--- Start TEXT TO READ ---

Value Investment: The Approach And Its Applicability by Anton F. Balint

Introduction

This article is designed to give the reader an overview on what value investment is, its establishment and application throughout the years and the reason why it has worked so well. Also, at the end, there will be a reading list with books, articles and other resources for those who want to take it a step further.

The bedrock of value investment

As Oaktree Capital’s Chairman, Marks Howard, put it in an interview with Joel Greenblatt, value means different things to different people. However, generally speaking, value investment is not a strict formula of identifying good investment opportunities but a philosophy – it is a way of viewing investment as a profession and the factors that influence it.

In the library of every value investor there are two books that form the basis of our investment philosophy and strategy: The Intelligent Investor and Security Analysis. The ideas in these holy books of value investment, written by the man who built his fortunes by following the principles presented in them – Benjamin Graham, have been applied rigorously by legendary investors such as Warren Buffett, Joel Greenblatt, Mohnish Pabrai, Peter Lynch and Guy Spier, to name just a few.

Benjamin Graham’s strategy focused on buying bargain stocks, i.e. stocks that traded to a discount to their liquidation value or ‘net nets’ (stocks that traded to a discount to their net value calculated as current assets minus total liabilities). Value investing is by definition a conservative philosophy of investment: it is built on two strong concepts that stood the test of time: ‘intrinsic value’ and ‘margin of safety’. They were created at a time when disclosure of company operations and accounting practices was not as transparent as it is today. It was a time when the American economy has been hit by the 1930s Great Depression and the wealth of many stock market investors was wiped out: a time of panic when reason was no longer king and impulsive decisions took over the investors’ minds and actions. Ben Graham understood these flaws of financial markets and developed a strategy based on mathematical decisions (financial statements’ analysis) and philosophical principles designed to protect his wealth from being wiped out.

However, over time the mathematical strategy put together by Benjamin Graham in Security Analysis, the book that helped Warren Buffett to start his career as an investor, became outdated. Nowadays, it is almost impossible to find stocks that trade at a deep discount to their liquidation value or even book value. Nonetheless, the principles expressed so clearly in his books stood the test of time and proved to work both in times of prosperity and after economic bubbles burst.

--- End TEXT TO READ ---

WORK TO COMPLETE:
[1] In the value investment article, can you copy the passage between "Value Investment: The" and "a step further.", inclusive, and switch "reader" to "newcomer"?
[2] How would you put this sentence from the value investment article into Spanish: "Nowadays, it is almost impossible to find stocks that trade at a deep discount to their liquidation value or even book value."
The listing that comes next is from a different source than the value investment article.

--- Start MATERIAL PROVIDED ---

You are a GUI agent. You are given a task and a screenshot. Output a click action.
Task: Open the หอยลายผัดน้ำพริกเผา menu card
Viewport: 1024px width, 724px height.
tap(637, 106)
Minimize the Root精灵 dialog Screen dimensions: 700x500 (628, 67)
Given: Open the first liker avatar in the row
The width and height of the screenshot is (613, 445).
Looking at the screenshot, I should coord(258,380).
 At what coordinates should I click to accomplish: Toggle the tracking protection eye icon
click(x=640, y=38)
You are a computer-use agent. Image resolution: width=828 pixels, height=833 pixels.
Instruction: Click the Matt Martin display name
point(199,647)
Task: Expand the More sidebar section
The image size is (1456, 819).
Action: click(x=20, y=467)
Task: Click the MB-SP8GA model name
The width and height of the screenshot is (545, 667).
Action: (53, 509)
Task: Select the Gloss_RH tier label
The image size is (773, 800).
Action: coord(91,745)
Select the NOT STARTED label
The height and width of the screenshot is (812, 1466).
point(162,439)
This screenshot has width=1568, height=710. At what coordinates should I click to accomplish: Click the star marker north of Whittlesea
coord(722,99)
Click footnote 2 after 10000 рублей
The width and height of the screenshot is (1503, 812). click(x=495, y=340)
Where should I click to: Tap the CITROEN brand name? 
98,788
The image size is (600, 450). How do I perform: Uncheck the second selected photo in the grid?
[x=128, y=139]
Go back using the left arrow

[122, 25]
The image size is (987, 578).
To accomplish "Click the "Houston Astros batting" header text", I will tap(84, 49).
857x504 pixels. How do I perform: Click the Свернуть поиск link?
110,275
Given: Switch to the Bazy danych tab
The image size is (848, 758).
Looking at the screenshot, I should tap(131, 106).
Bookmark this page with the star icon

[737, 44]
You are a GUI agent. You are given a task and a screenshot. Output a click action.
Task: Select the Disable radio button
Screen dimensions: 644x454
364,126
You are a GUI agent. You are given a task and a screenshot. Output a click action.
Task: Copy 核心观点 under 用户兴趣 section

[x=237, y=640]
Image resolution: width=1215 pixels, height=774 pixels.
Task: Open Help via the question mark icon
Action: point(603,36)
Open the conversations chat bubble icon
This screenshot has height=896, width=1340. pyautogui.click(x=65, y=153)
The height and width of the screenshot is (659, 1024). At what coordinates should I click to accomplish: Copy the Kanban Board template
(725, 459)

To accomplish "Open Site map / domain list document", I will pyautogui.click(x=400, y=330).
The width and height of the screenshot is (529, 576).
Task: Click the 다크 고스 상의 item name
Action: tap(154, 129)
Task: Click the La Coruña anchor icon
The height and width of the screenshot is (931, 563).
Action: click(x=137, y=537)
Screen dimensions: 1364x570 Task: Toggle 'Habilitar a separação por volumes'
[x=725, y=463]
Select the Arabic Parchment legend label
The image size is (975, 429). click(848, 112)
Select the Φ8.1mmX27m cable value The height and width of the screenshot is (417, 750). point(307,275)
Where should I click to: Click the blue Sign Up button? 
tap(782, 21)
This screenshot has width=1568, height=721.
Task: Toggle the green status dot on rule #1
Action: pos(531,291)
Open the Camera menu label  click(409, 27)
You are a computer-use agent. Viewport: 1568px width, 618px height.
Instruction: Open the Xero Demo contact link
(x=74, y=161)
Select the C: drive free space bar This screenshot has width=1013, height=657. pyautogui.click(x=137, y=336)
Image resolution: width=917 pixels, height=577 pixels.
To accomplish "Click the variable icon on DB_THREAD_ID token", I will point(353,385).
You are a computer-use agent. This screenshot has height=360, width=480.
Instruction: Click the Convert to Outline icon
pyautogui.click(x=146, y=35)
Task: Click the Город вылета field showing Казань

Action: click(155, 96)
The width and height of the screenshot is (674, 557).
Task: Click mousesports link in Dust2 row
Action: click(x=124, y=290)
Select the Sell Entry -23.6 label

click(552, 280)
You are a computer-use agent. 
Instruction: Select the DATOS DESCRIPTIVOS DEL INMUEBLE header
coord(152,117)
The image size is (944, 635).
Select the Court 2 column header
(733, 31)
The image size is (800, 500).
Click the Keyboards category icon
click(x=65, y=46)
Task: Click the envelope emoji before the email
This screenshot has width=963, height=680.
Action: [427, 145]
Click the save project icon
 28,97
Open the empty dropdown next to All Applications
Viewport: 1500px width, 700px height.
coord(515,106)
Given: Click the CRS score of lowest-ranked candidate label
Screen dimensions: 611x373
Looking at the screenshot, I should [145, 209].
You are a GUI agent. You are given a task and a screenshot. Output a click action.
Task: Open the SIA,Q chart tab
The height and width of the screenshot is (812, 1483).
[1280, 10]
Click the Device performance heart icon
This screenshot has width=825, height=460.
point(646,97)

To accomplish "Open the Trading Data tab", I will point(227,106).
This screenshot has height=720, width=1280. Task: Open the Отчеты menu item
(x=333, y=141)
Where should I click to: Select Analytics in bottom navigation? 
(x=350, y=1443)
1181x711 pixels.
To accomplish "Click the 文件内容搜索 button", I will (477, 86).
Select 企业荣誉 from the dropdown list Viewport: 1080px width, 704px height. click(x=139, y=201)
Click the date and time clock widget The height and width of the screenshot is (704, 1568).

--- End MATERIAL PROVIDED ---

EXERCISE SOLUTIONS:
[1]
Value Investment: The Approach And Its Applicability by Anton F. Balint

Introduction

This article is designed to give the newcomer an overview on what value investment is, its establishment and application throughout the years and the reason why it has worked so well. Also, at the end, there will be a reading list with books, articles and other resources for those who want to take it a step further.

[2] Hoy en día, es casi imposible encontrar acciones que coticen con un gran descuento respecto a su valor de liquidación o incluso a su valor contable.